Task instructions:
• A. In the passage on the Federal Society's bye-laws, copy everything from "Bye-law No.27(3) which" down to "of insolvency etc..".
• B. According to the passage on the Federal Society's bye-laws, in whom does Bye-law No.25 vest the final authority of the Federal Society?
• C. Continue the passage on the Federal Society's bye-laws from its last sentence.

Article:
-=-=-=-=-
19. Reference may also be made to the bye laws of respondent no.3 Federal Society. Bye-law No.25 provides that the final authority of the Federal Society shall vest in the general body.

Bye-law No.27(3) which provides for election of the managing committee by the general body in accordance with the election rules, also provides through clause (12) that any elected member of the managing committee may be removed by a 3/4th majority of the members of the general body remaining present at any general meeting. Clause (13) of the said bye-law also provides for removal of the Managing Director for which the general body may deliberate and take decision but such decision can be implemented only after receiving approval from the NDDB so long as any loan and interest is outstanding from the Federal Society to the NDDB. Bye-law No.10 provides for removal of a member of the general body by a 3/4th majority on account of certain defaults such as non-payment of his dues or conviction for a moral turpitude or on account of insolvency etc..
-=-=-=-=-
Supplied data:
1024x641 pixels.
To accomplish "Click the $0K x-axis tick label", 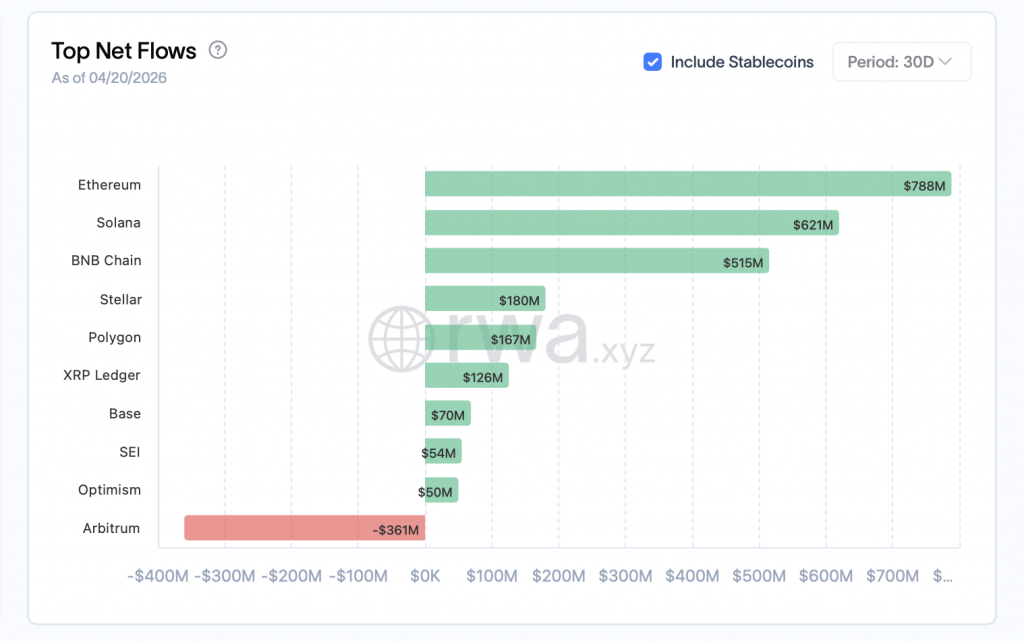I will (x=425, y=576).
-=-=-=-=-
Exercise results:
• A.
Bye-law No.27(3) which provides for election of the managing committee by the general body in accordance with the election rules, also provides through clause (12) that any elected member of the managing committee may be removed by a 3/4th majority of the members of the general body remaining present at any general meeting. Clause (13) of the said bye-law also provides for removal of the Managing Director for which the general body may deliberate and take decision but such decision can be implemented only after receiving approval from the NDDB so long as any loan and interest is outstanding from the Federal Society to the NDDB. Bye-law No.10 provides for removal of a member of the general body by a 3/4th majority on account of certain defaults such as non-payment of his dues or conviction for a moral turpitude or on account of insolvency etc..

• B. In the general body.

• C.
Bye-law No.35(1) provides for constitution of the managing committee of respondent No.3- Federal Society which is to consist of 21 members out of which 16 members shall be elected by the general body of the Federal Society. Bye-law No.35(3) provides that the term of the managing committee shall be three years or till the next elections. If any member of the managing committee expires or there is vacancy for any other reasons, the vacancy shall be filled in by co-option of any person who is eligible to be elected as a member of the managing committee and his term shall be till the expiry of the term of the managing committee to which he is co-opted. Clause (5) of the said bye-law reads as under:-

'The managing committee constituted as above shall elect its Chairman and Vice-Chairman.'

Clause (6) of the said bye-law provides that the managing committee shall have all the authority to manage the business of the Federal Society in accordance with the bye-laws and subject to the guidance of the general body through its resolutions. It is the managing committee which appoints the Managing Director and it determines the remuneration and terms and conditions of the Managing Director.

Clause (18) of bye-law No.41, also authorises the managing committee to make recommendation for removal of a member of the Federal Society as the member under bye-law (10) where a member could be removed by the general body by 3/4th majority and with the approval of the Registrar on the grounds of arrears, insolvency etc..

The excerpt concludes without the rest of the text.